On Tuesday, Barca won, 2-0, at Manchester City after the home side was reduced to 10 men for most of the second half. On Wednesday, Bayern won by the same score at Arsenal after the home side was reduced to 10 men before halftime.
There was nothing sinister or wrong in either case. City defender Martin Demichelis made a desperate tackle on Lionel Messi and the law says it is an automatic red card to deny a goal- scoring opportunity with a foul.
Arsenal goalkeeper Wojciech Szczesny took a rash kick, missed the ball and swiped the shin of Arjen Robben, and once again the referee correctly applied the letter of the law. He sent Szczesny off and awarded Munich the clear penalty.
As it happened, Bayern’s David Alaba missed the kick, hitting the base of a post. But Bayern Munich is too good a side not to hurt a depleted opponent — and fine goals from Toni Kroos and Thomas Muller converted the numerical advantage into a comfortable away win.
The rule amounts to double jeopardy. The law states that a foul that denies an obvious scoring opportunity will automatically be punished by the red card. And if it occurs inside the 18-yard penalty box, then the award of a penalty kick (an obvious scoring opportunity) is automatic as well.
Most people of fair mind regard this double punishment as excessive. FIFA sees it as the answer to foul play. The red card is mandatory and the referee has no discretion to decide whether a penalty kick is sufficient. And often — certainly in the two Champions League encounters this week — the game is marred as a spectacle thereafter.

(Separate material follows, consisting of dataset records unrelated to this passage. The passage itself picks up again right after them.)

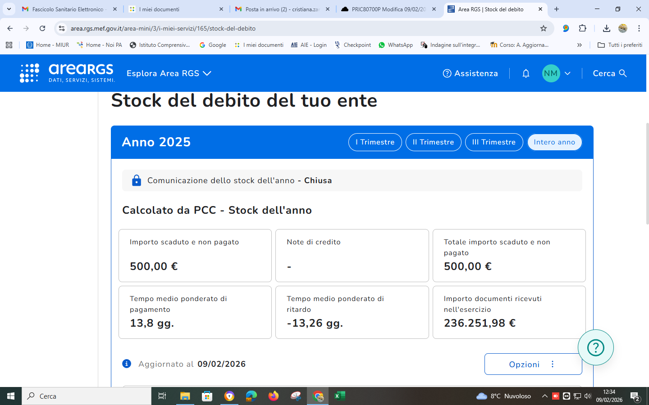Click the notification bell icon

coord(526,73)
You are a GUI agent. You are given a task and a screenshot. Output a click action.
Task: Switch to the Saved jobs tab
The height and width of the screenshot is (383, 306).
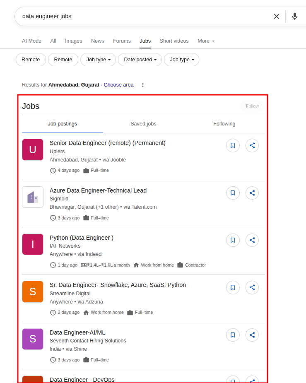pos(143,123)
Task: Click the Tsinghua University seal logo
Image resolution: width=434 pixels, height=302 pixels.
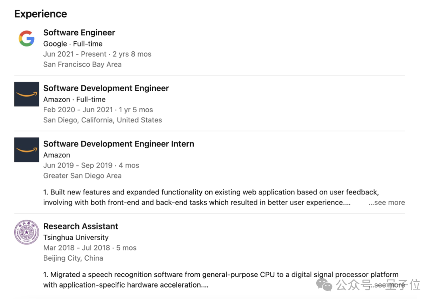Action: tap(27, 232)
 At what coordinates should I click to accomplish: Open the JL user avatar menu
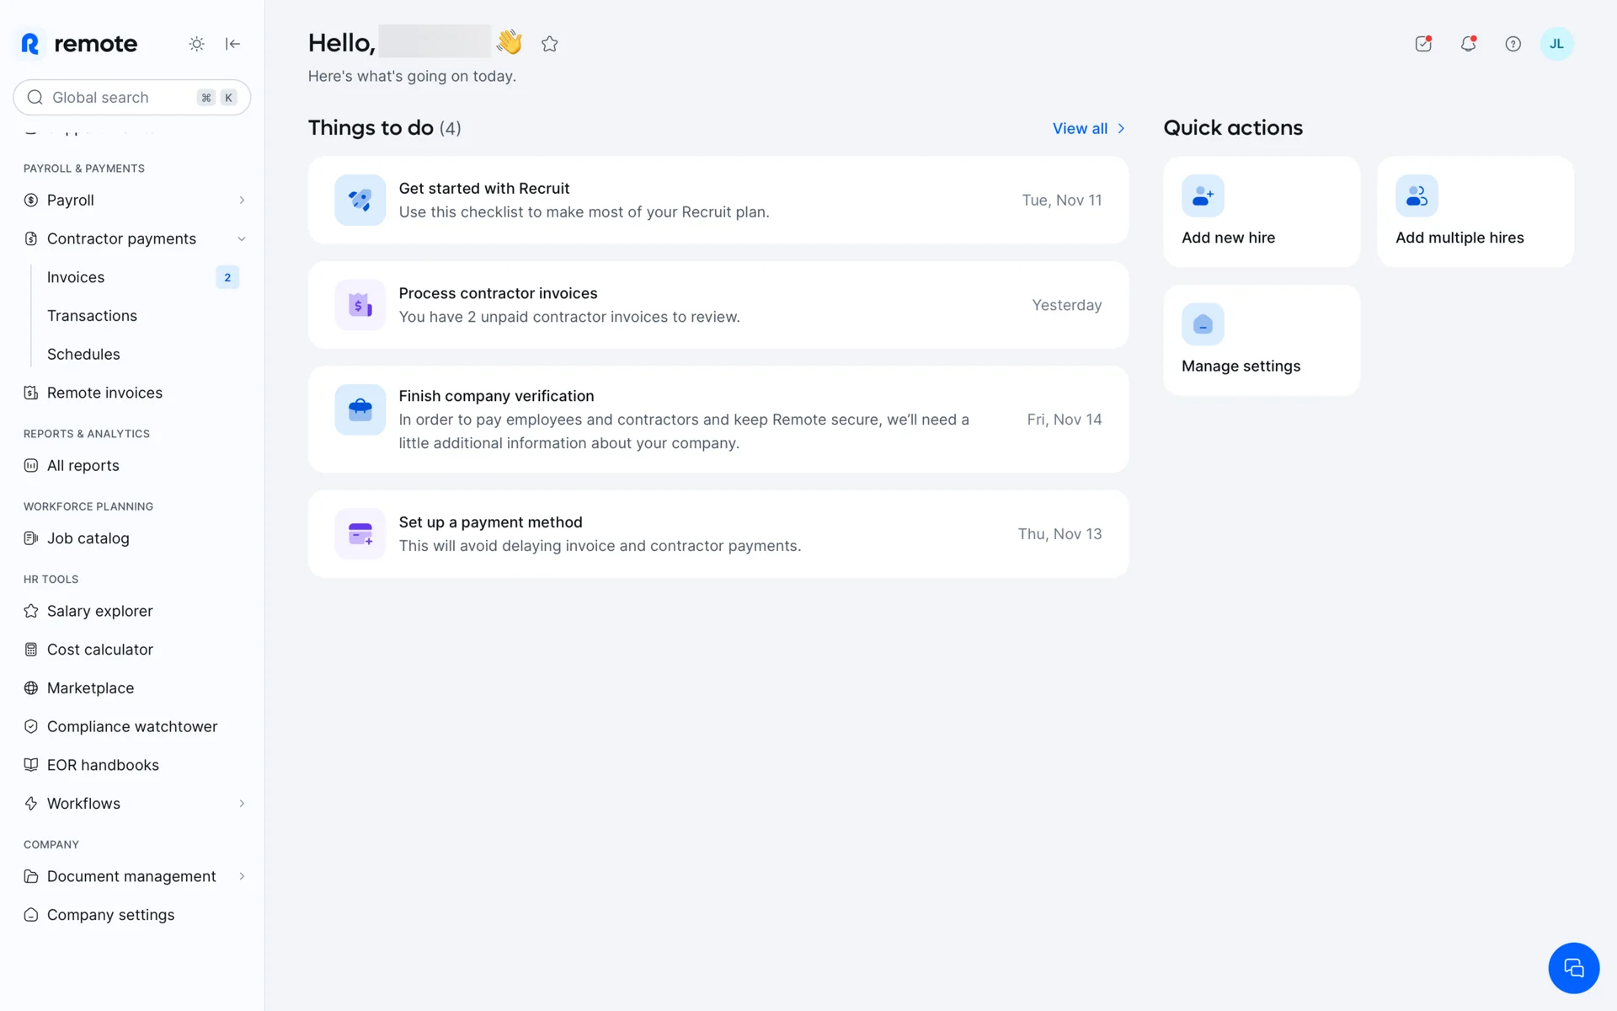[1556, 44]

In the words of the Bayern coach, Pep Guardiola, on television after the game, “Arsenal was much, much better than us for the first 10 to 15 minutes. After the red card, it was another game.”
Certainly it was. Arsenal, even Wenger’s Arsenal — noted for its adventurous, even romantic play — withdrew all nine remaining outfield players behind the ball. Against the reigning European champion, that time could not last forever.
Arsenal had its chances early. After eight minutes, Mesut Ozil, a German and a national team colleague of many on the Bayern team, missed a penalty kick of his own. Ozil had won the penalty award when he tricked Jerome Boateng into a clumsy foul that the Italian referee Nicola Rizzoli decided was worth a yellow card.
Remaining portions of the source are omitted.